Joder, aún me estoy descojonando. Si quería parecer más cool, no lo consiguió, desde luego. En fin, un gran tipo. Lástima que cayera en la primera incursión que hizo con nosotros sobre la ciudad. El hecho ocurrió casi por gentileza de un no
muerto que se escondía debajo del coche en el que C.J. creyó oportuno apoyarse para recuperar aire.
De ahí que os hablara hace un momento de los accidentes.

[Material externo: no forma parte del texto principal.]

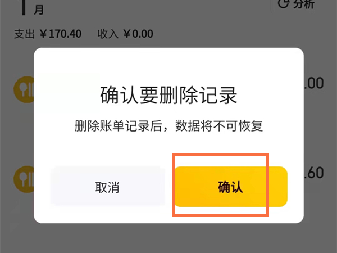Screen dimensions: 337x253
Task: Open the record with amount ending .60
Action: click(x=314, y=173)
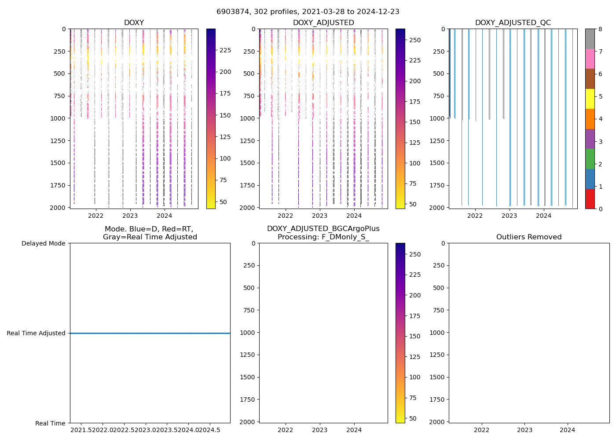The height and width of the screenshot is (440, 616).
Task: Select the gray QC colorbar segment
Action: 590,39
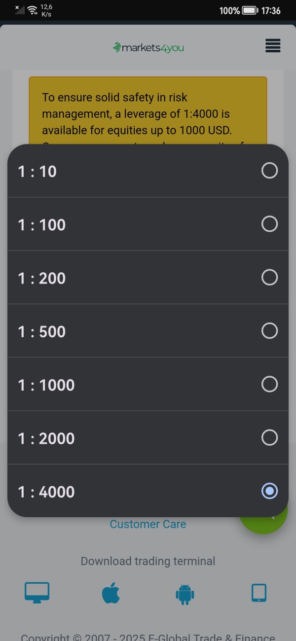The height and width of the screenshot is (641, 296).
Task: Select the 1 : 10 radio button
Action: tap(269, 171)
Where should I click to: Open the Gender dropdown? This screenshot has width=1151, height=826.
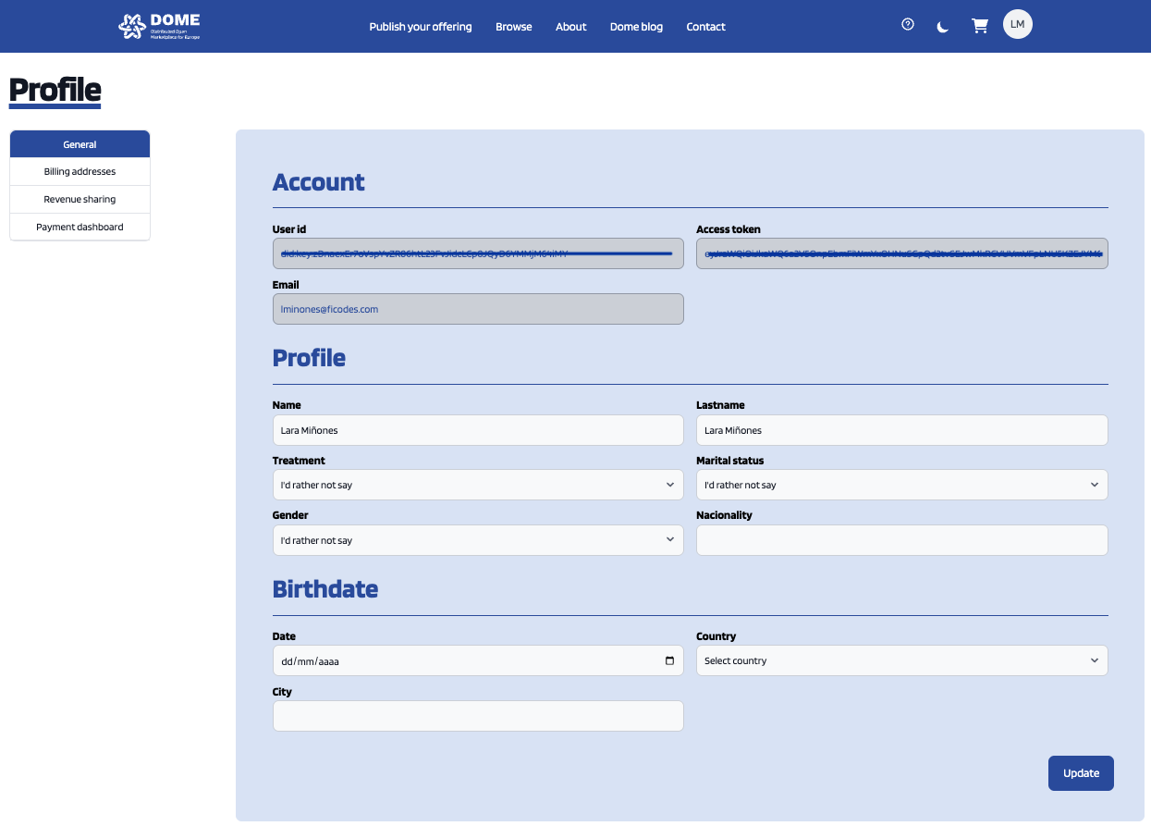pyautogui.click(x=477, y=540)
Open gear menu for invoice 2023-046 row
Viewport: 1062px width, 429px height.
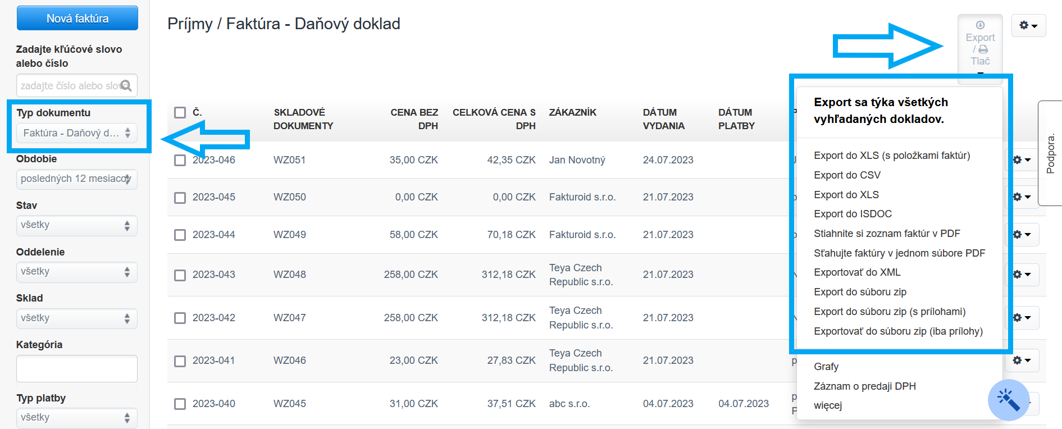click(x=1022, y=160)
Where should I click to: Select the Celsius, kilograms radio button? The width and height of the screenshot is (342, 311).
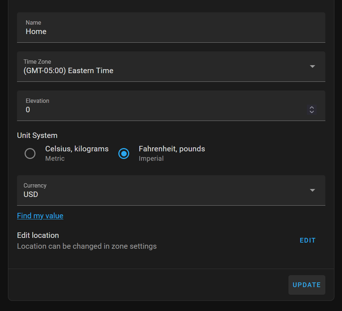(x=30, y=154)
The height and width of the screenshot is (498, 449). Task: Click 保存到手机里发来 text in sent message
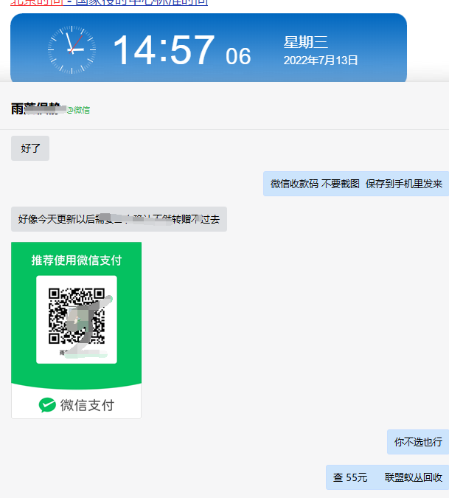(404, 184)
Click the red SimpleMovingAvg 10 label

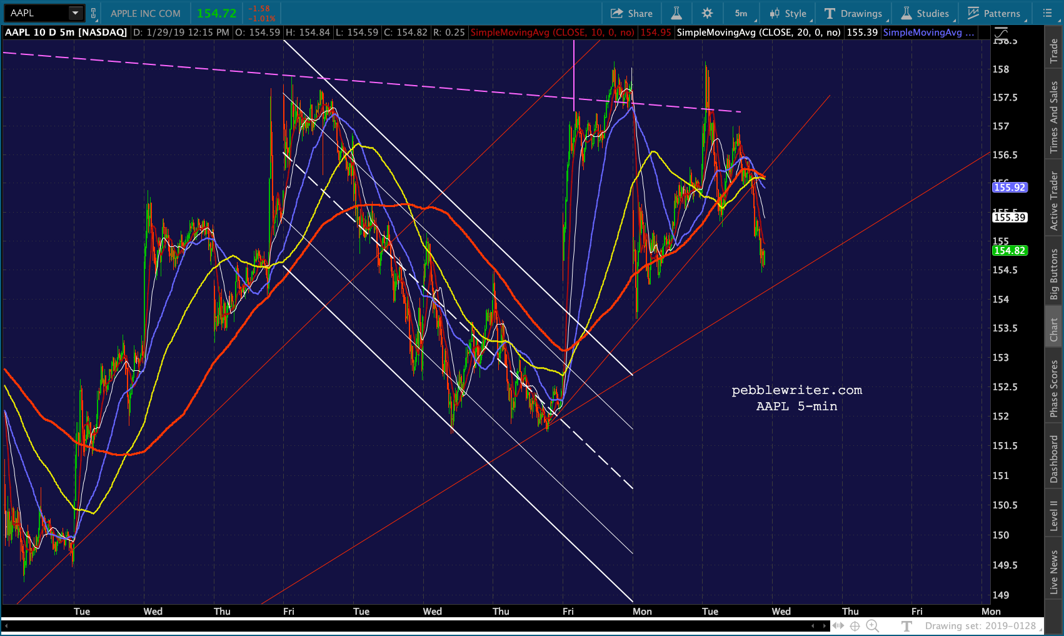(552, 33)
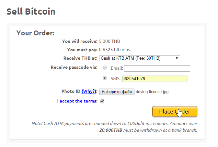Click the 'SMS:' radio label text
This screenshot has width=218, height=147.
[x=115, y=79]
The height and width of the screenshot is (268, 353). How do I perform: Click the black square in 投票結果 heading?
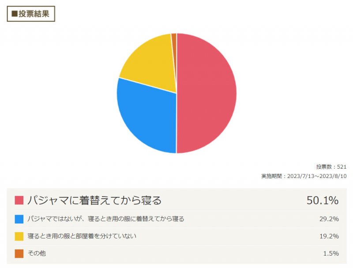(x=15, y=14)
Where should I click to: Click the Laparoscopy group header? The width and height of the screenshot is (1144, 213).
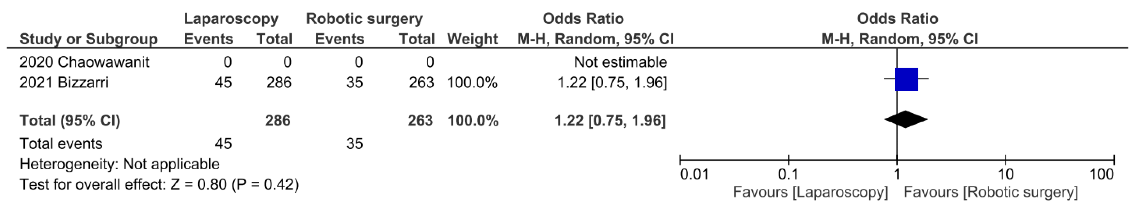(231, 19)
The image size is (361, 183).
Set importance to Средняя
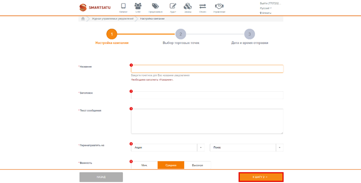tap(171, 165)
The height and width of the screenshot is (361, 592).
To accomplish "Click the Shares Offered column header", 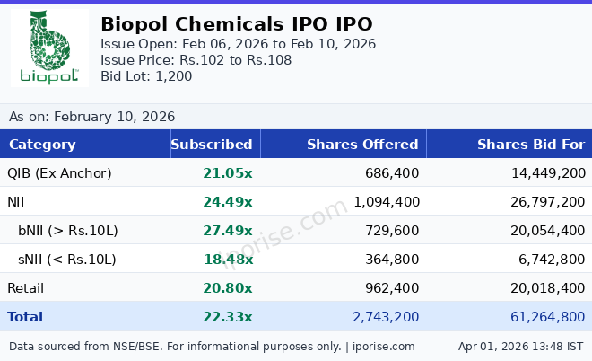I will pos(362,145).
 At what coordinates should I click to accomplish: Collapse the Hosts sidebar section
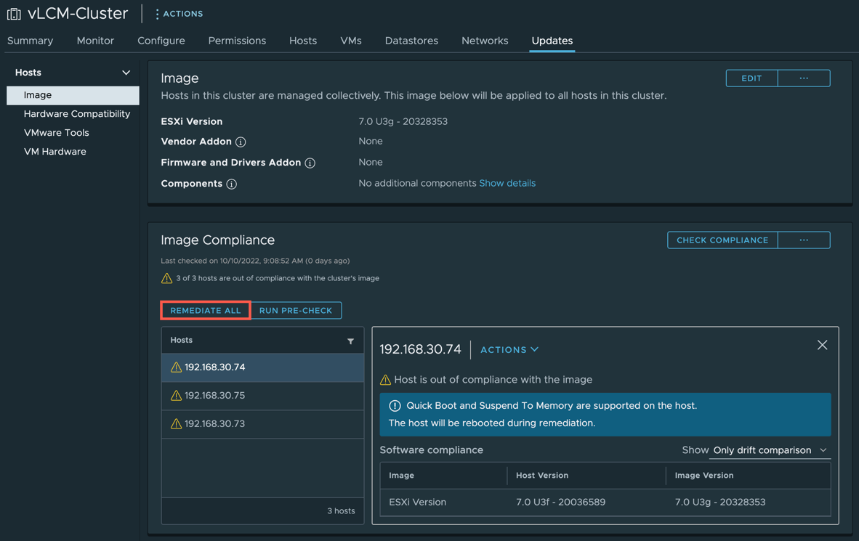coord(126,73)
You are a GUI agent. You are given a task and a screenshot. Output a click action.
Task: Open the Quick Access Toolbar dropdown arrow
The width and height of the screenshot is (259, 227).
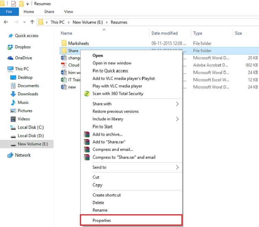(27, 4)
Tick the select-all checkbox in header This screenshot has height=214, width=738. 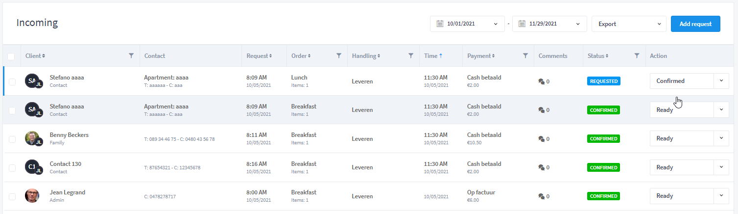pos(11,56)
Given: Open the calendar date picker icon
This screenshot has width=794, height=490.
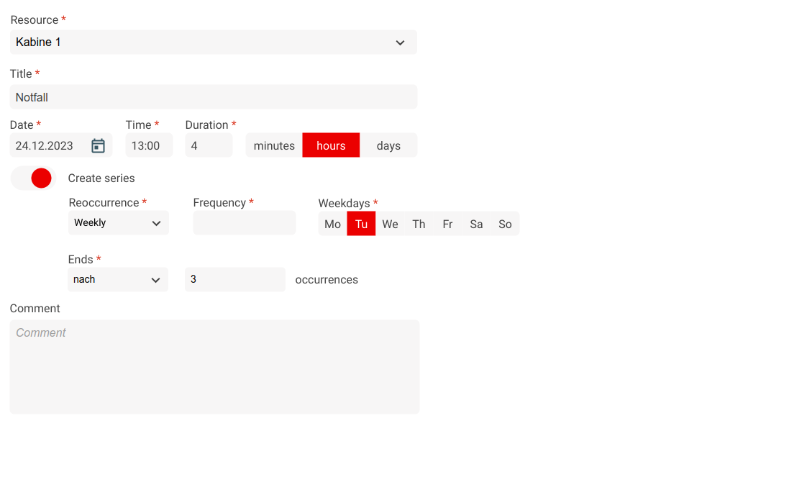Looking at the screenshot, I should tap(99, 146).
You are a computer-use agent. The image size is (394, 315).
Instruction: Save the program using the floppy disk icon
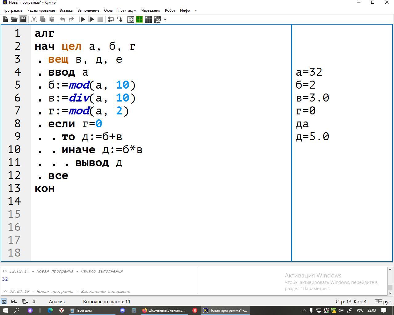click(x=23, y=19)
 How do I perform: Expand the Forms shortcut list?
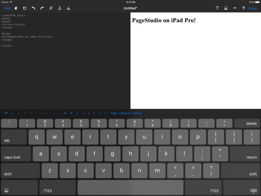pyautogui.click(x=137, y=113)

Cuando aquel zombi emergió desde el hueco inferior del vehículo y le agarró por el tobillo, Jean Carlo gritó algo ininteligible, al tiempo que saltaba como si fuera un mono de feria y, por supuesto, nos ponía a todos los del grupo en alerta.
«Gracias, C.J., pero la próxima vez no te quedes ahí y apártate un poco, soldado.»
Uno de los de la cuadrilla, que tenía la mala costumbre de disparar cerrando con fuerza los ojos, mató al podrido a balazos, sí, pero también le dio al pobre chef de lleno en la cara, justo en el entrecejo, arreglándole definitiva e irónicamente aquel pequeño detalle que tanto le afeaba.
No tomamos represalias -como ya he dicho, fue un accidente-, pero Óscar, el que disparó, no volvió a coger un arma durante el resto de su corta vida.
¡Ah! Qué tiempos aquellos en los que cada uno debía cuidar de su propio trasero. Y qué ambigua se me antoja ahora la supervivencia, pues no sé si echarla de menos o alegrarme de que llegara a su fin.